- [RECORD EXCERPTS]:
######

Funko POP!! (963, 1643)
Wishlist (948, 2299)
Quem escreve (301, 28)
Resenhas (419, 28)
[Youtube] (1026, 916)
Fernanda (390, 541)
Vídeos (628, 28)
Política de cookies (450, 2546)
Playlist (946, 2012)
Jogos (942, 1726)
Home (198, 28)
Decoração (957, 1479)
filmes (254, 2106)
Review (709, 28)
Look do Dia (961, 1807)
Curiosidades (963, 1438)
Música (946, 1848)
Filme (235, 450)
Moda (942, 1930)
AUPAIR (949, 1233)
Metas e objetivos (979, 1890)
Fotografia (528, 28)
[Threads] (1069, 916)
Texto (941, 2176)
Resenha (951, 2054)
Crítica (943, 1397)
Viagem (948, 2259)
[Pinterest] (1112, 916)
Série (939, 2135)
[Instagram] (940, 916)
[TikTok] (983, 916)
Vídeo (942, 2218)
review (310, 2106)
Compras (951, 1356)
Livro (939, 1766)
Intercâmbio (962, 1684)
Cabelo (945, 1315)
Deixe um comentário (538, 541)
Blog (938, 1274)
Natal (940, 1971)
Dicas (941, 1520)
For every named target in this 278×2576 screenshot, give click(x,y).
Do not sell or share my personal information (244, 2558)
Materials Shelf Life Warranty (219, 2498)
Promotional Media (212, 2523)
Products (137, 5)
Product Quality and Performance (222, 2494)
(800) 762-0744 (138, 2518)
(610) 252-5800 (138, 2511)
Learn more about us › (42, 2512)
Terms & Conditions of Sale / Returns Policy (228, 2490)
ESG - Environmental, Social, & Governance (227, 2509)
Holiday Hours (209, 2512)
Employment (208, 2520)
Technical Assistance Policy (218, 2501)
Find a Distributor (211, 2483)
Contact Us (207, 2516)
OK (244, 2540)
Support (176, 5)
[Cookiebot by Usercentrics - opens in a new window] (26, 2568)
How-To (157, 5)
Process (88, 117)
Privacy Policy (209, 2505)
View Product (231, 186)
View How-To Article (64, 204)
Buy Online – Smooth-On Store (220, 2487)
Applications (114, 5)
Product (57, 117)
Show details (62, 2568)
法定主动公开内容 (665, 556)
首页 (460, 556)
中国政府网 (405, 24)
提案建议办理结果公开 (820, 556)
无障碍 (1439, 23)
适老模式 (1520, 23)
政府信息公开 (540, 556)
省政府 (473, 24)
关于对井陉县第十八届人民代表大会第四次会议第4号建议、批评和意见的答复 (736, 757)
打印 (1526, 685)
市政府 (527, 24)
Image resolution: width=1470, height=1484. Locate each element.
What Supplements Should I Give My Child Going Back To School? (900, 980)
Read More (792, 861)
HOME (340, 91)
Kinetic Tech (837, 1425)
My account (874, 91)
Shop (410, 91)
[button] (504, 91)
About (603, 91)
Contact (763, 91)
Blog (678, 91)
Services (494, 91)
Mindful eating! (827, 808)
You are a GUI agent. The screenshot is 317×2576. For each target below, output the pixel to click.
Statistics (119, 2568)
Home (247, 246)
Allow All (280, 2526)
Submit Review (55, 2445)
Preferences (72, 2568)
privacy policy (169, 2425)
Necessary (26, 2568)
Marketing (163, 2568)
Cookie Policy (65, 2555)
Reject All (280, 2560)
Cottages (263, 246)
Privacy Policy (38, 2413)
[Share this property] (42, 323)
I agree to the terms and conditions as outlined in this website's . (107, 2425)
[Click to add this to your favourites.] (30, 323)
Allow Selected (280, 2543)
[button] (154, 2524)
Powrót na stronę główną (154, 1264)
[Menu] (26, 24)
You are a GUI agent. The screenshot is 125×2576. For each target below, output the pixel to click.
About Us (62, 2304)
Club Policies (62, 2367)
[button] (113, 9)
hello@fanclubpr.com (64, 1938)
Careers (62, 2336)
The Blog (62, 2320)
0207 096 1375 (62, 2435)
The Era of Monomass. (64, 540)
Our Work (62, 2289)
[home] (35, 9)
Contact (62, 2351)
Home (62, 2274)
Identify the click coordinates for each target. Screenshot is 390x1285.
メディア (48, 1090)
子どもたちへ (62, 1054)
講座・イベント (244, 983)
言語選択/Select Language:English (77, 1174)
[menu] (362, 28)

######

- [YOUR GOAL]: Beginning with the line that holds "Home (62, 2274)", restate word for word every line down to the end of the data, and only those lines.

- [SOLUTION TO THE EXERCISE]:
Home (62, 2274)
Identify the click coordinates for each target. Screenshot is 390x1285.
メディア (48, 1090)
子どもたちへ (62, 1054)
講座・イベント (244, 983)
言語選択/Select Language:English (77, 1174)
[menu] (362, 28)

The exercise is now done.